▸ **Directions for this task**
Your answer consists of the lines in the data that contain "first". Copy each of them.

*** Exercise inputs ***

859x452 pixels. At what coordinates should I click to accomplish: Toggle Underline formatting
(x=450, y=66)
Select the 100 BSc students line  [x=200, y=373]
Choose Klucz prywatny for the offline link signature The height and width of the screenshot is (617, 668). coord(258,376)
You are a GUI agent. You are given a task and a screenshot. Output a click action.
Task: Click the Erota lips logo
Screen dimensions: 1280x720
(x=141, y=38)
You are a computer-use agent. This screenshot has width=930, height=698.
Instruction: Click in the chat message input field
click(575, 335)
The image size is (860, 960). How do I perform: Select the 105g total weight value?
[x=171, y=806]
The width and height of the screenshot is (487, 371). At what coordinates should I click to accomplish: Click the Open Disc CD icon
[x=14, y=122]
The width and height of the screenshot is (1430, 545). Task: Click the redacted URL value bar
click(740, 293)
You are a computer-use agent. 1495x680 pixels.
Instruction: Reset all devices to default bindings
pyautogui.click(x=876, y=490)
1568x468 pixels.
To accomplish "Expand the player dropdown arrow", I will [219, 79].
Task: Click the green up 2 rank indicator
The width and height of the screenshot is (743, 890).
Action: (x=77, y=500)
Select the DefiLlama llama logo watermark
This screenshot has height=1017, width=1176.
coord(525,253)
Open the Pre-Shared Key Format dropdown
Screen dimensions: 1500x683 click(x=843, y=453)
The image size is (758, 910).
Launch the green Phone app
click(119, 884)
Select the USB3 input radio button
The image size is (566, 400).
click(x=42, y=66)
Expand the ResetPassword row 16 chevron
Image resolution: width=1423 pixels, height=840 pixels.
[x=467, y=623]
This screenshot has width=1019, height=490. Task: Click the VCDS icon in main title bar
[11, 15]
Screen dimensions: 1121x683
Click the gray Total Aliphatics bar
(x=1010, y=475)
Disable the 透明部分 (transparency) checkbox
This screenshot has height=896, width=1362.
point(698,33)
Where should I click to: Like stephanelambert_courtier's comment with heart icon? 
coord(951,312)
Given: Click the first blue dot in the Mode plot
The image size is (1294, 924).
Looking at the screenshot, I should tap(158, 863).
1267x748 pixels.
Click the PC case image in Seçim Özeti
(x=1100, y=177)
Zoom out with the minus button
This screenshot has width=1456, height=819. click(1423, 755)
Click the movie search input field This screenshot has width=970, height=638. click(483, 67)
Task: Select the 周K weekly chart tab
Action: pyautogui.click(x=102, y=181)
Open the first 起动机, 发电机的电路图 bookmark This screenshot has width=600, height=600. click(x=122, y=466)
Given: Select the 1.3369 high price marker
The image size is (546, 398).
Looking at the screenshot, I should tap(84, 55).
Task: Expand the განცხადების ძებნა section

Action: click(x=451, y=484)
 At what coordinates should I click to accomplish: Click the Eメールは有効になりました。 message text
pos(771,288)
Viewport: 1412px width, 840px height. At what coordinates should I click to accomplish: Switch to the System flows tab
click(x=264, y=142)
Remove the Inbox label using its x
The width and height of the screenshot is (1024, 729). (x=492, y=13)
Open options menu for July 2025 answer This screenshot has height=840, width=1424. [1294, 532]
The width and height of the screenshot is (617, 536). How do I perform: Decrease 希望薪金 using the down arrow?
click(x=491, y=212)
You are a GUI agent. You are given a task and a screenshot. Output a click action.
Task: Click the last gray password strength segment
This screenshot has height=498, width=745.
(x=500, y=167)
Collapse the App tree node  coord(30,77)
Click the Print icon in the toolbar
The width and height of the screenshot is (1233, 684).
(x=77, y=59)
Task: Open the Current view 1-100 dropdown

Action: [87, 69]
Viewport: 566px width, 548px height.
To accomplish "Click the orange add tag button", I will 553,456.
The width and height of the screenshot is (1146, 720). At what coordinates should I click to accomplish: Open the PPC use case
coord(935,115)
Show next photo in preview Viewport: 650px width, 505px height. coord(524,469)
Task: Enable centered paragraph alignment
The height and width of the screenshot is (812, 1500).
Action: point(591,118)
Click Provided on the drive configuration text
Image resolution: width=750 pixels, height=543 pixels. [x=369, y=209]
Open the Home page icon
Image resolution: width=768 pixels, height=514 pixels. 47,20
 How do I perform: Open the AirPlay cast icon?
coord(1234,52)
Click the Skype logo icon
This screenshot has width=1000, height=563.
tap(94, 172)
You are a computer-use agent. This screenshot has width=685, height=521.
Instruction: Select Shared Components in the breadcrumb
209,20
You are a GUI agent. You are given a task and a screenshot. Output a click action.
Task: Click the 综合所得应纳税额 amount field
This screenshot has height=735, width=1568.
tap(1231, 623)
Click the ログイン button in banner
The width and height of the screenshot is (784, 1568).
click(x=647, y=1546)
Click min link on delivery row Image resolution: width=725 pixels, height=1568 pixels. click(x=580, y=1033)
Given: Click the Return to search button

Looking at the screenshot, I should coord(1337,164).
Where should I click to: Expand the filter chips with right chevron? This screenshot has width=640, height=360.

*** End of Exercise inputs ***

▸ **Solution for this exercise**
Given: Click the first blue dot in the Mode plot
Open the first 起动机, 发电机的电路图 bookmark This screenshot has width=600, height=600. click(x=122, y=466)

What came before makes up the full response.